- _What this task involves_
Wherever a picture appears, leave it out, and transcribe the rest of the records exactly.

Exercise data below:

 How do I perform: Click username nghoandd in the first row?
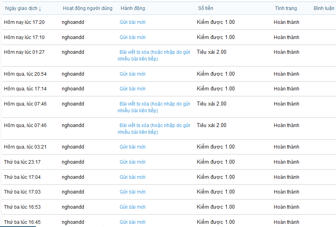click(x=73, y=22)
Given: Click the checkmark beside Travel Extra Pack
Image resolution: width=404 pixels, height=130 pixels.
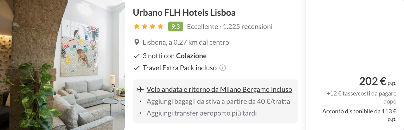Looking at the screenshot, I should tap(137, 68).
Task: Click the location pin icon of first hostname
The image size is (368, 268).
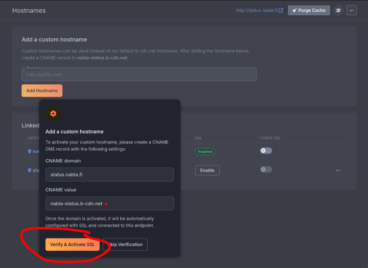Action: coord(30,151)
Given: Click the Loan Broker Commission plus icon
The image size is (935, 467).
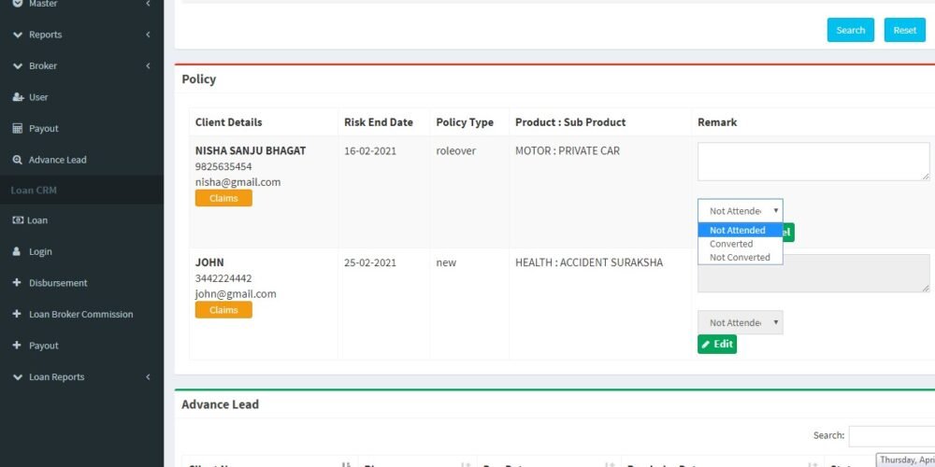Looking at the screenshot, I should (x=18, y=315).
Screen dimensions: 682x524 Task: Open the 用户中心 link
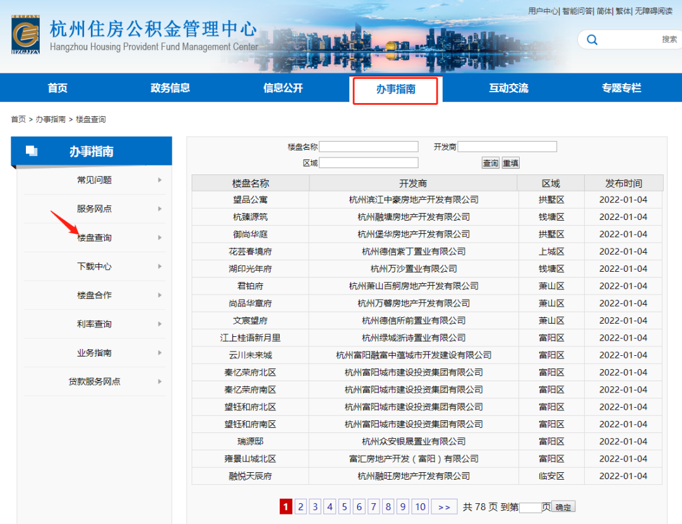(x=542, y=11)
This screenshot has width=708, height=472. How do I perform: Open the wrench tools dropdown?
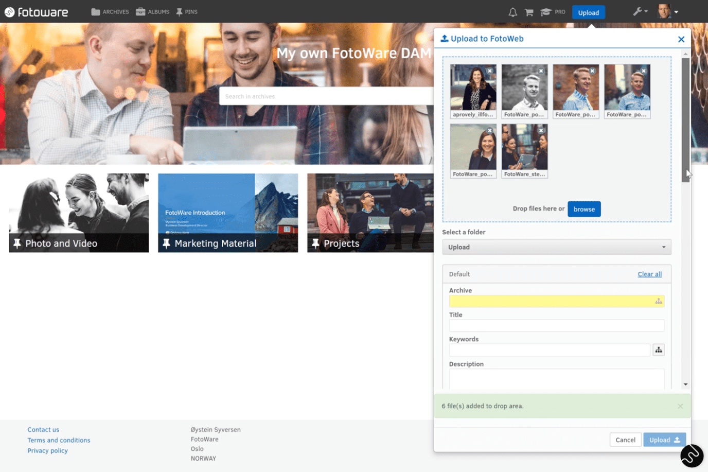pos(640,12)
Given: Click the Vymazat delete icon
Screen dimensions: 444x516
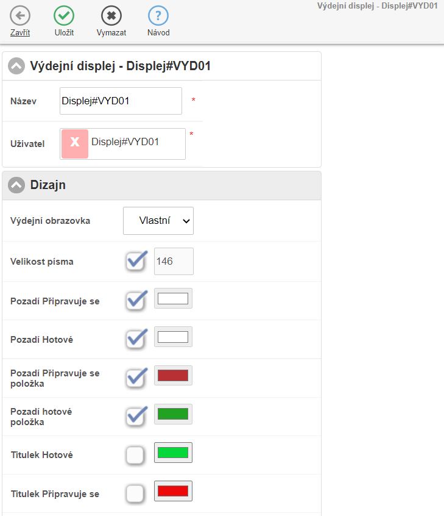Looking at the screenshot, I should (111, 15).
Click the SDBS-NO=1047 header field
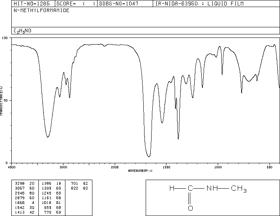 119,4
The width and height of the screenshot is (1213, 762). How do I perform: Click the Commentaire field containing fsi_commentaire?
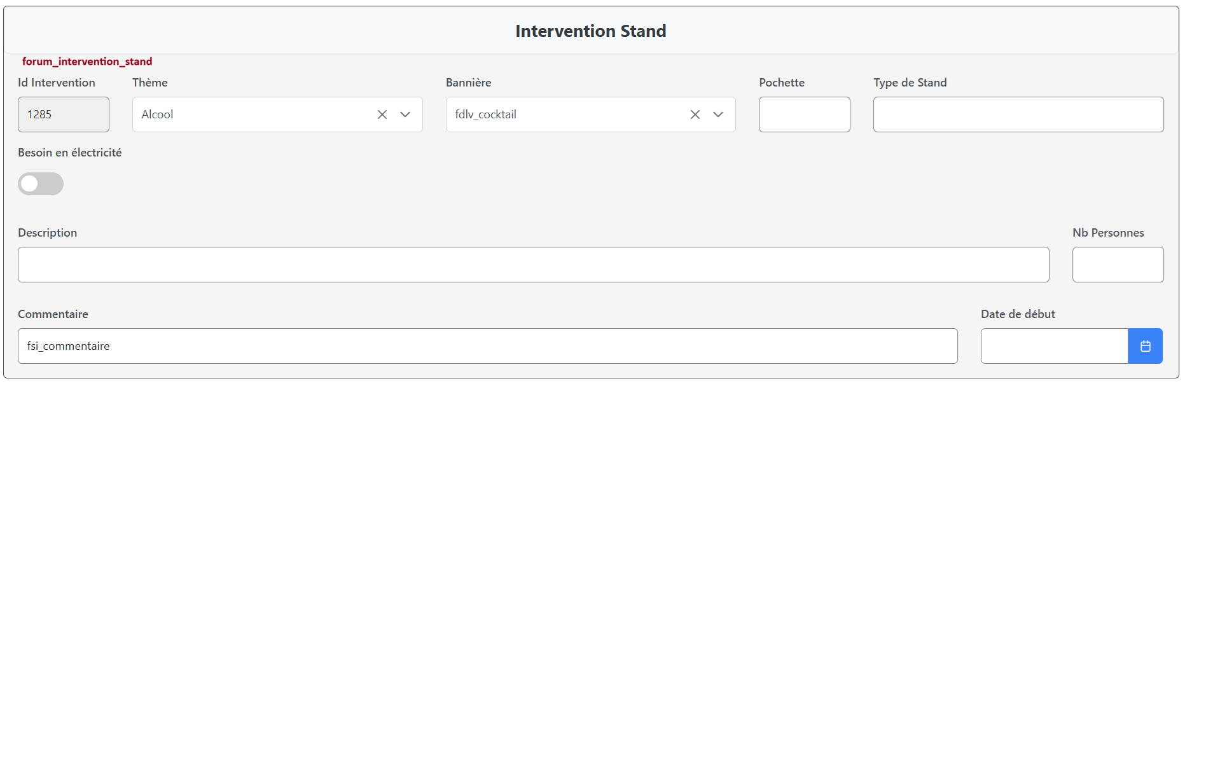[487, 346]
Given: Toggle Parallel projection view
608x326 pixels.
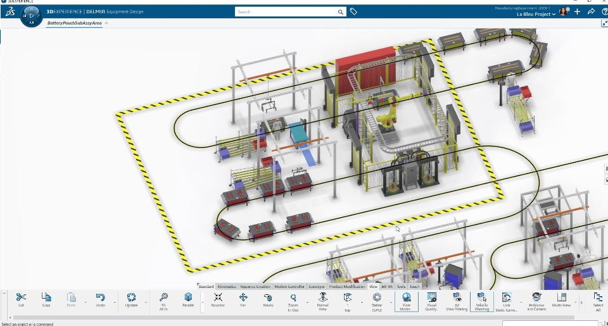Looking at the screenshot, I should tap(188, 299).
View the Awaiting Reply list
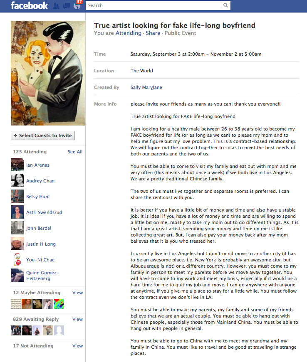307x362 pixels. [x=77, y=319]
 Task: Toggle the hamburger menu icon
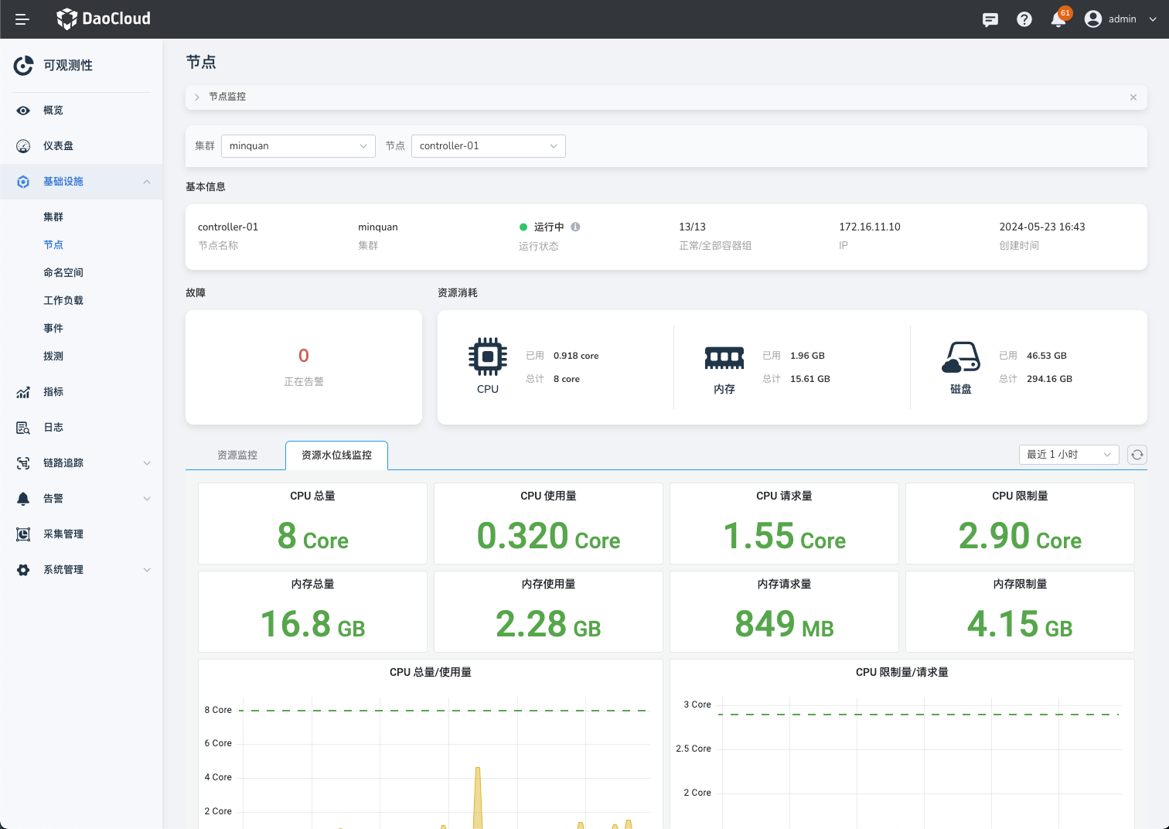(22, 19)
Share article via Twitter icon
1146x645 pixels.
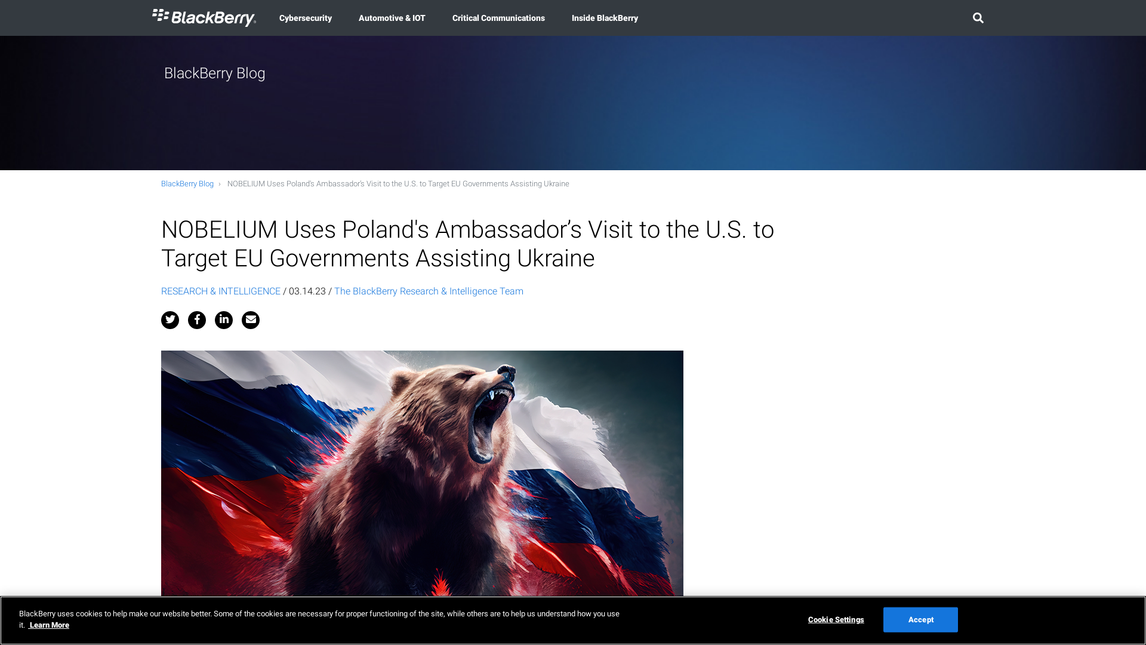(x=170, y=320)
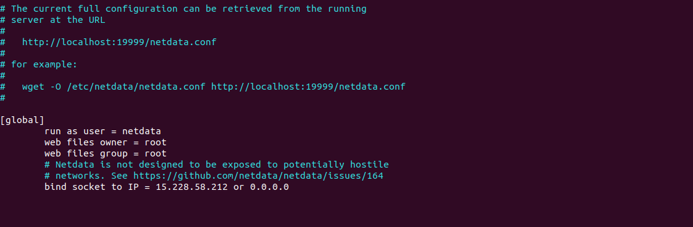
Task: Click the 0.0.0.0 address value
Action: 269,187
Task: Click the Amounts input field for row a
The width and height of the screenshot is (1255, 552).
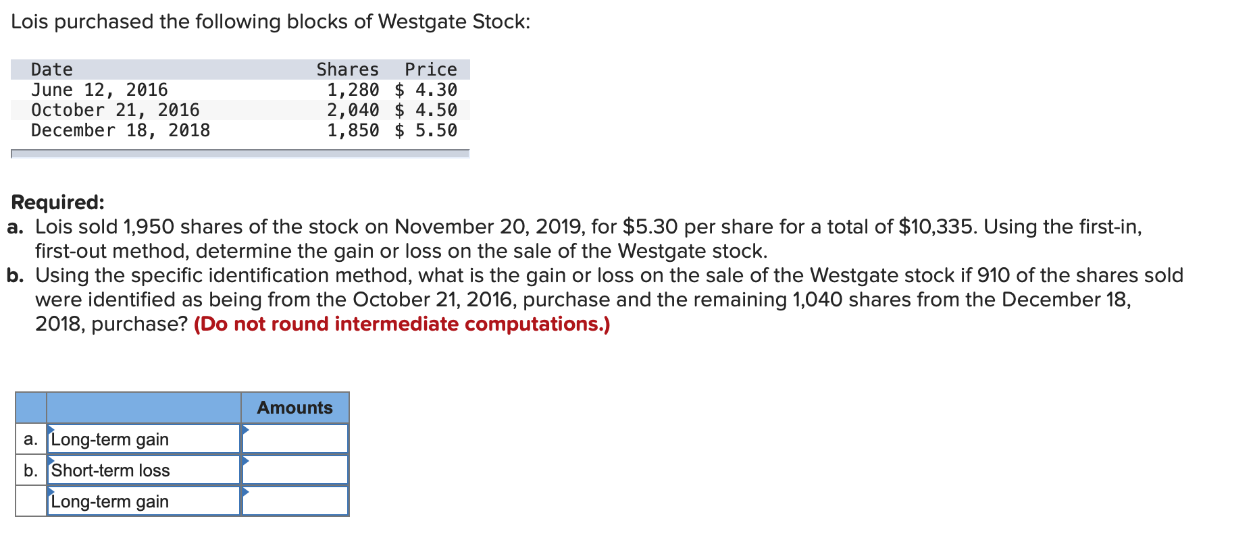Action: pos(295,439)
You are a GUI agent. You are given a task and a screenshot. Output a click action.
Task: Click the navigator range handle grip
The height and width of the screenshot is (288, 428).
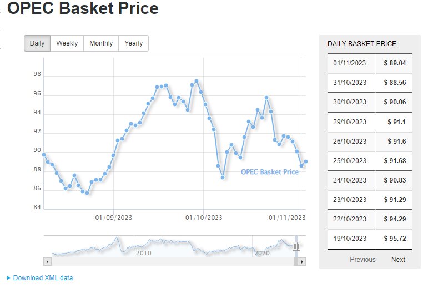click(296, 246)
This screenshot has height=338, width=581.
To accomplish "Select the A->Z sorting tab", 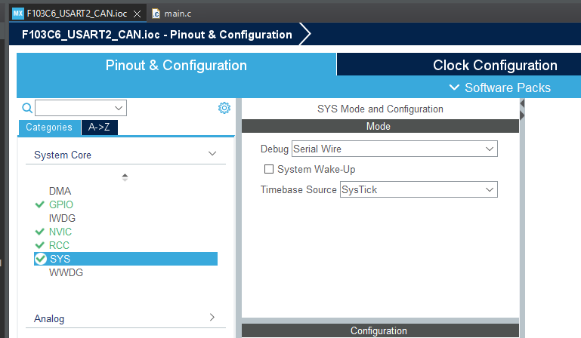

End of Exercise data.

- _Result_
 How do I perform: Click username nghoandd in the first row?
click(x=73, y=22)
Given: Click the checkmark beside Travel Extra Pack
Image resolution: width=404 pixels, height=130 pixels.
Looking at the screenshot, I should tap(137, 68).
Task: Click the location pin icon of first hostname
The image size is (368, 268).
Action: coord(30,151)
Given: Click the Loan Broker Commission plus icon
The image size is (935, 467).
Looking at the screenshot, I should (x=18, y=315).
Screen dimensions: 682x524 Task: Open the 用户中心 link
(x=542, y=11)
This screenshot has width=708, height=472. How do I perform: Open the wrench tools dropdown?
pos(640,12)
Given: Click the Vymazat delete icon
Screen dimensions: 444x516
Looking at the screenshot, I should (111, 15).
Click the SDBS-NO=1047 header field
 119,4
The width and height of the screenshot is (1213, 762). How do I perform: Click the Commentaire field containing fsi_commentaire?
[487, 346]
Given: Toggle Parallel projection view
608x326 pixels.
Looking at the screenshot, I should tap(188, 299).
View the Awaiting Reply list
307x362 pixels. [x=77, y=319]
 Task: Toggle the hamburger menu icon
(22, 19)
Share article via Twitter icon
1146x645 pixels.
(x=170, y=320)
Task: Click the 0.0.0.0 address value
Action: 269,187
Task: Click the Amounts input field for row a
The width and height of the screenshot is (1255, 552).
Action: pos(295,439)
You are a GUI agent. You are given a task and a screenshot. Output a click action.
Task: Click the navigator range handle grip
The height and width of the screenshot is (288, 428).
click(296, 246)
This screenshot has height=338, width=581.
To accomplish "Select the A->Z sorting tab", 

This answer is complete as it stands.